● **DIRECTIONS**: Replace "Open" with "Show" in the material from the line containing "At what coordinates" through the end of the material, leaving everything else unchanged. Reproduce only those lines, and omit the pictures.

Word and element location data
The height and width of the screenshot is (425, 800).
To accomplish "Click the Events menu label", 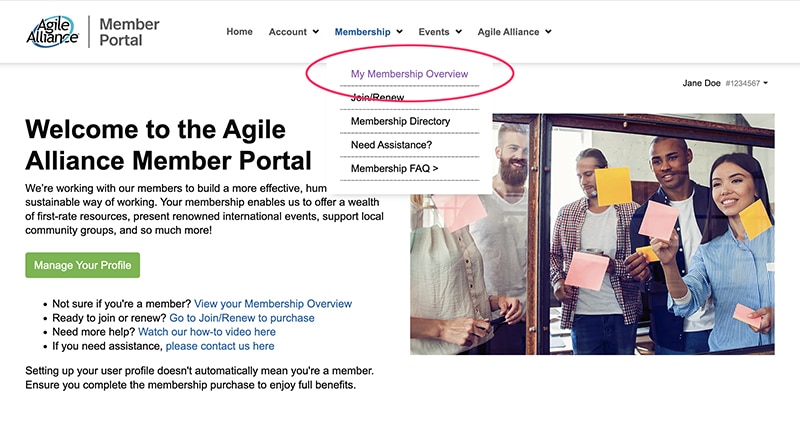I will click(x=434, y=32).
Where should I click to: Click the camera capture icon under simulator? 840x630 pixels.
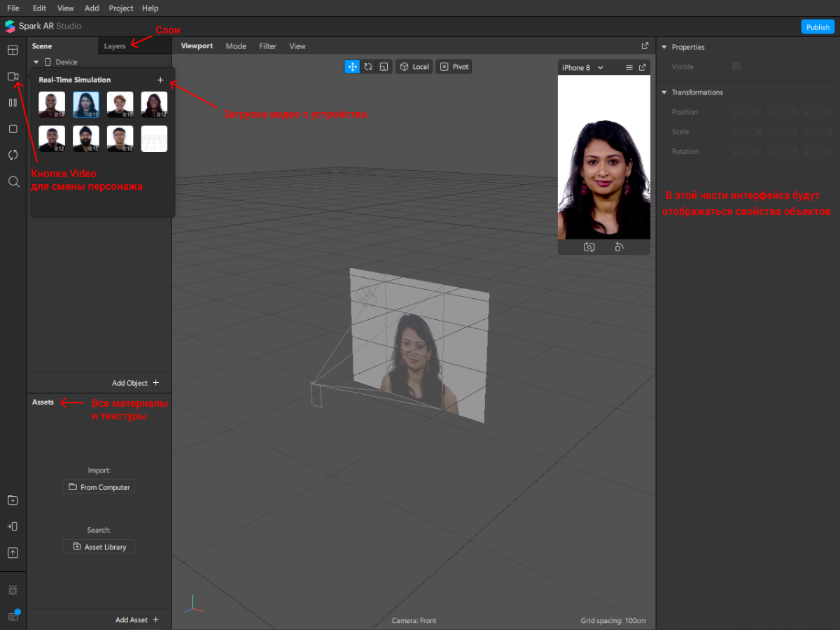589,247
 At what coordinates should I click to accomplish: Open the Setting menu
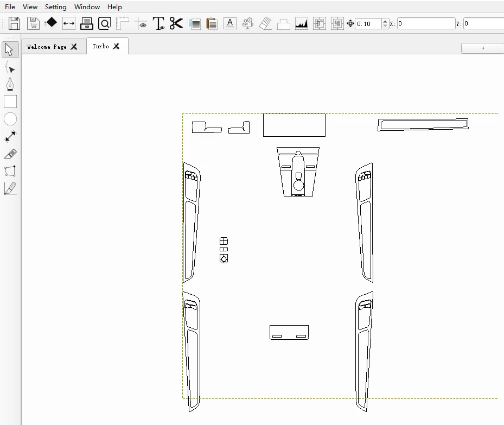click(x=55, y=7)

● **FULL ANSWER**:
 At what coordinates should I click to accomplish: Show the Setting menu
click(x=55, y=7)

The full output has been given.